Friday, August 27, 2010

Bidding

It's already time for us to bid on what our next assignment will be. Bidding is the process of expressing a preference for particular assignments out of the list of jobs where second-tour officers will be needed. The second tour, like the first, is a "directed assignment" - that is, the Powers That Be make the decisions, and while they like to take our input into account, in the end they put people wherever the job requires them to go. That said, most people end up getting one of the jobs they bid high. In choosing the bids, the most important consideration is timing; 15 of our 20 choices have to fit perfectly with my departure from Denmark, give me exactly enough time for all required language and functional training, and get me to the new post right when they'll need me. The other five can be off by a month or two. Timing was something we didn't have to worry about at all in A-100 when bidding for the first tour; it's kind of like going to a higher difficulty level on some fascinating puzzle. In keeping with that, there are also about three times more positions on the second-tour bid list than there were on the A-100 list.

And it is pretty fascinating. A lot of people seem to find bidding stressful and unpleasant. Personally, I find it fascinating and fun. I know wherever we end up will be a great experience, so I just find all the different possibilities to be very exciting and attractive. This would be a great job to do for two years! This one would involve a lot of travel to nearby posts in the region! This one is in such a fabulous location! This other location is totally different but also fabulous! I'd love to learn this language!

Of course I can't speak on mid-level bidding, which is the NEXT higher difficulty level, where you have to "lobby" for the various positions you want, use networking skills, and just hope that some post somewhere shows you love. But at least as an entry-level bidder, bidding is still fun. I do very much like potentials, possibilities, decisions that are not quite made yet. Right now there are about a hundred and fifty possible futures for me, each equally real. That's the approximate number of jobs on the list that would be possible for me in terms of timing. And that is really cool. When the picture crystallizes and exactly one of those futures becomes real, all the others will be lost, and with them, dozens of languages I might have learned, countries and cities I might have gotten to know, portfolios in which I might have become a (somewhat dilettantish) expert, people with whom I might have worked. Rather than feeling sorry for that loss, of course I will instead begin at just that time to get really excited about the one language in which I will get training (because it's required to demonstrate a foreign-language proficiency before the second tour is up, it's guaranteed that my next assignment will include language training), the one place where I will be working, the actual subjects I'll get to learn about and people I'll get to know. I love both types of anticipation.

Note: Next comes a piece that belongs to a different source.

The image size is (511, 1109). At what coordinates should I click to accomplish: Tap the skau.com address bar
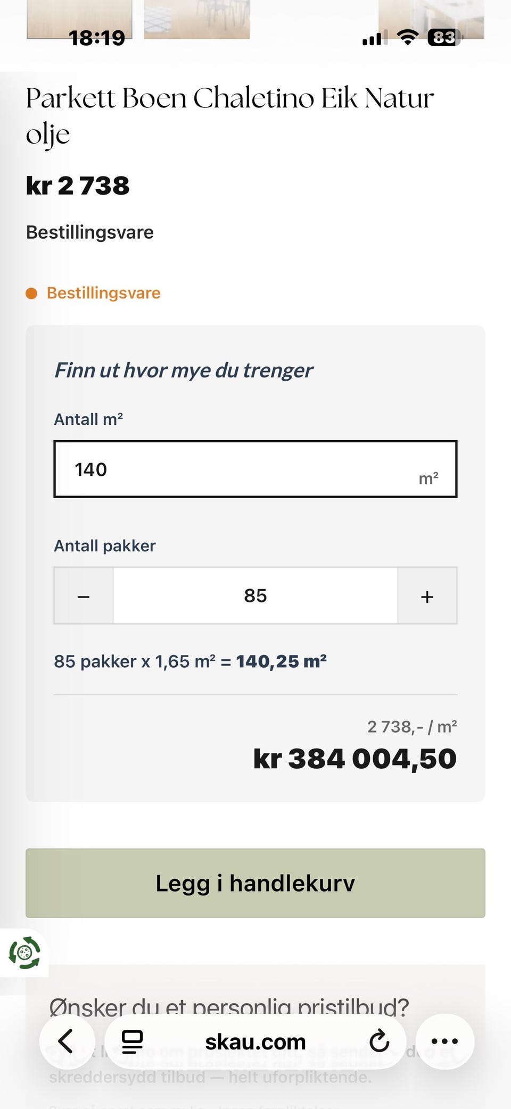[256, 1041]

And it helps that Bongsu and I are having no trouble at all in finding plenty of places on this list where we'd be thrilled to serve for two years. Even after the high-equity bidders (people whose first tours have been in difficult or dangerous places, and who get first choice off the bid list as a reward) have removed some of the cream of the crop, I expect we'll easily be able to choose a top 20 out of which even if we're assigned to one of the lower bids we'd still be very excited and happy about going there.